I'm trying to update my autobiography and its hard to put the work of the last year into a 2-3 page summary. Maybe I can just do bullet points:
- I have a hard time asking for help
- I've become aware of my struggle with sitting in the unknown - the journey is a mystery
- I'm listening to the feelings within my body
- The ability to take care of everyone else needs to include myself first
- The critical voice is just another messenger
- There is room in my heart for vulnerability and 'edges'
- I am all that is bright and shadow - there is no right or wrong, good or bad, perfect or broken
- Compassion is a gift that gives back to my own healing. Opening my heart without judgment helps me hold myself more gently
- When I get anxious - I want to find solutions.
- My parents did the best job they could - and there were some key moments that sucked. And they love me and I love them and we more forward allowing the imperfect past to be a place that informs me of my foibles, my strengths and my blind spots.
It's funny, as I re-read this list, I'm feeling something that kind of surprises me: acceptance. The energy is dissipating - all this work - the hours of therapy - the curriculum pieces - it has created in me a sense of resiliency.

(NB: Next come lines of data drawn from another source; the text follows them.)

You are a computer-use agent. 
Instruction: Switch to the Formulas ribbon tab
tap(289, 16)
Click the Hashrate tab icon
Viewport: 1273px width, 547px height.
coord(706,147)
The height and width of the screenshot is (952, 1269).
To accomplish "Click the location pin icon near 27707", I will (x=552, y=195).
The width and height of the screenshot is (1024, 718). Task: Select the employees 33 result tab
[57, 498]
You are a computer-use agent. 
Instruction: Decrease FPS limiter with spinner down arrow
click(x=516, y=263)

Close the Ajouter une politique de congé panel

It's also about my life at forty two years of age. Who I am today and how I got here. Wisdom gained and tears cried - its all me. And now I just want to keep my heart and mind open to this incredible gift of learning even though it really, really hurts some days. I want to spend time with friends and family. I want to laugh and sigh and dream.
And if I start to hide - smack me, hug me and give me a shoulder to cry on.